He goes on to confirm that these moments of public recognition are far from daily occurrences, though they are more frequent since he moved to Leicester from Newcastle two years ago and they are "very nice" when they happen. In a week when the England manager, Martin Johnson, hinted that Flood would start ahead of Jonny Wilkinson in the summer Tests against Australia, and which today sees Leicester contest a Premiership semi-final with Bath stuffed with international hopefuls, your mind wonders to recent encounters with some of the national side's other No 10s. The neo-Buddhist, relentlessly self-analytical Wilkinson; the wounded Danny Cipriani with his world-is-against-me air; Shane Geraghty, whose dry humour is an antidote to the habit shared with all the contenders of finding himself in the wrong place at the wrong time due to injury. Johnson, who would rather stick pins in his eyes than make a throwaway remark, bracketed Flood last Tuesday in a "leadership group" of half a dozen players; a new development for the 24-year-old with 29 caps. If there is a tide in the affairs of these England men, you feel it is being taken by Flood.

If so, it is a turnaround from the start of the calendar year when Wilkinson, who had been picked last autumn while Flood was recovering from a ruptured Achilles tendon, was first choice again for the Six Nations Championship when both were available. Did that knock Flood's self-belief?

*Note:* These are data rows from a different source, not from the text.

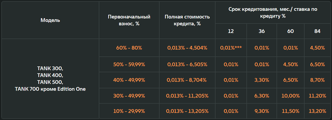This screenshot has width=332, height=120.
Task: Click the "13,20%" rate cell
Action: pyautogui.click(x=317, y=111)
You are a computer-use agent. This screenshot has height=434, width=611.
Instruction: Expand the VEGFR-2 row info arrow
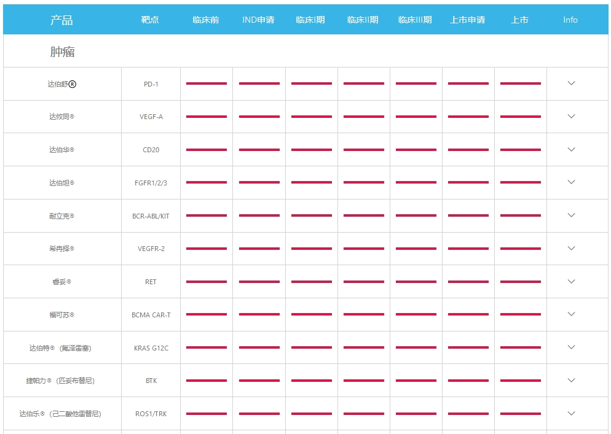[x=571, y=249]
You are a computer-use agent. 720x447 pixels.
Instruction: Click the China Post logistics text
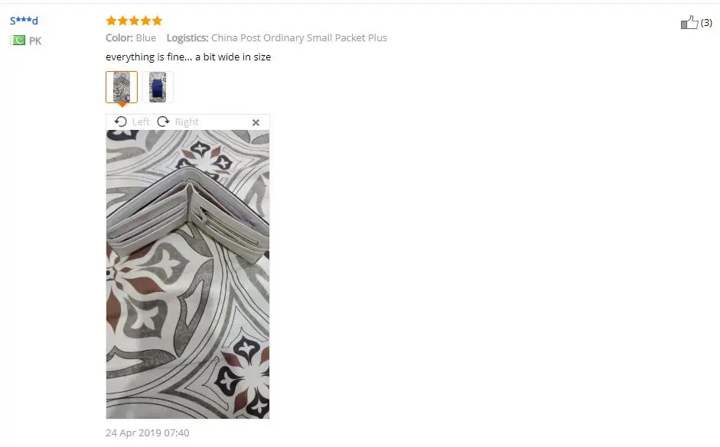[299, 37]
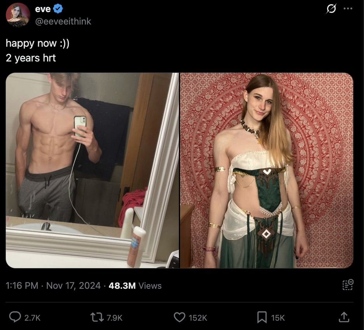Open the right photo with red tapestry
Viewport: 364px width, 330px height.
(x=267, y=170)
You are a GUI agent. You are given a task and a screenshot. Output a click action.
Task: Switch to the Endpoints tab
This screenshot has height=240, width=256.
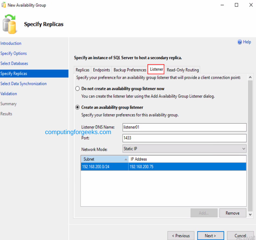(101, 70)
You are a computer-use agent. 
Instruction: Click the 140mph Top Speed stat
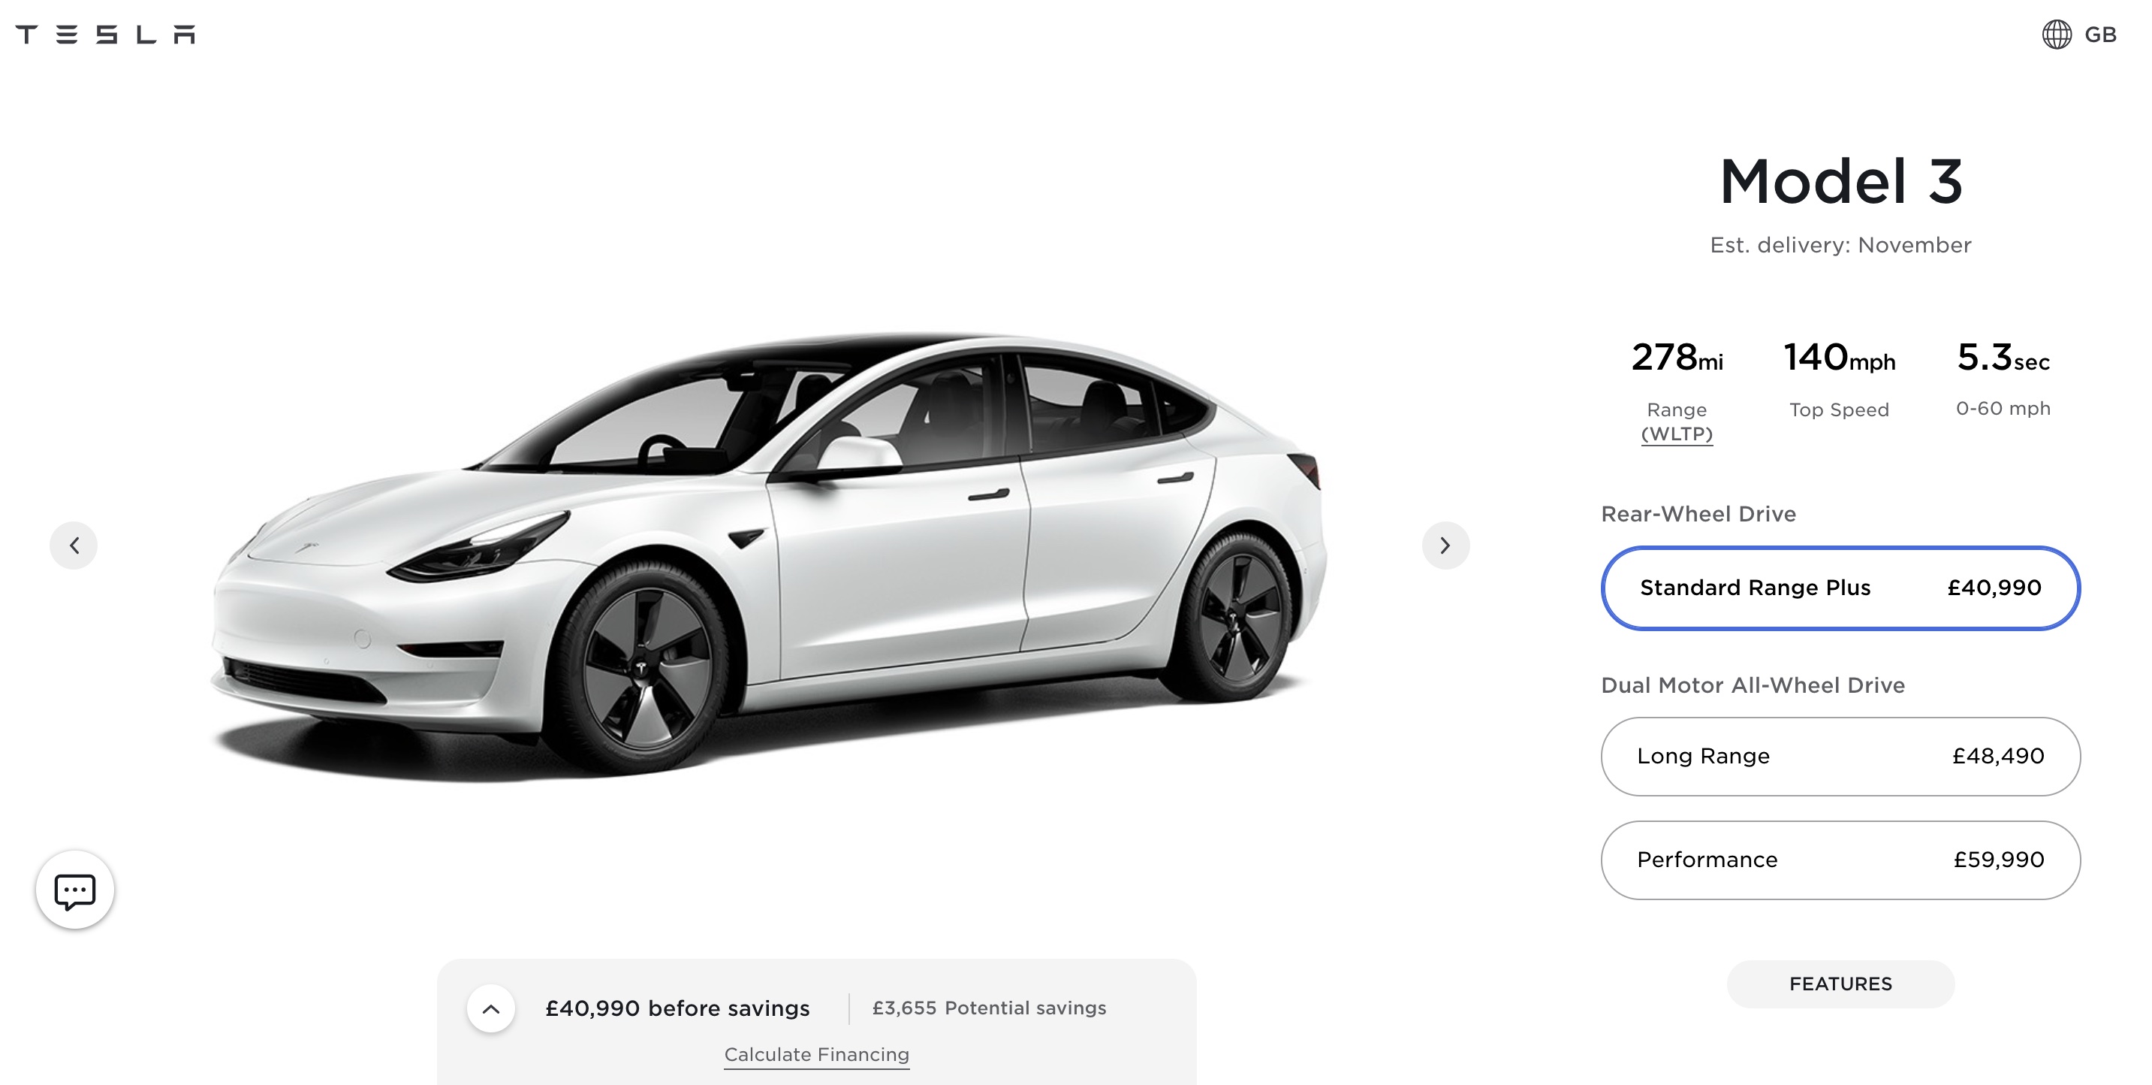[x=1839, y=379]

"No, because we were training in Portugal and I had a drink with [the England attack coach] Brian Smith and he said, 'Look, we've changed our style a little bit, in what we're about, but we believe Jonny gets the first opportunity, though we're happy with how you're going.' Brian said it was close, very close. And that was absolutely fine. To be pushing someone of the ability and heritage of Wilko, I saw it as a positive and it made me work harder. It's a team sport and if you become selfish you're just not a good person to have around. You become sullen, you become disappointed and you become actually really poisonous in the squad. You always have to be positive and as strong as you can be."

By the time of the last Six Nations match, in France, it was Flood who started, with Wilkinson on the bench. Cipriani was in the Saxons or – in his mind – nowhere. For next month's Tests in Perth and Sydney and midweek matches with the Australian Barbarians and the Maori, England will take Flood, Wilkinson, Geraghty and the recalled Charlie Hodgson.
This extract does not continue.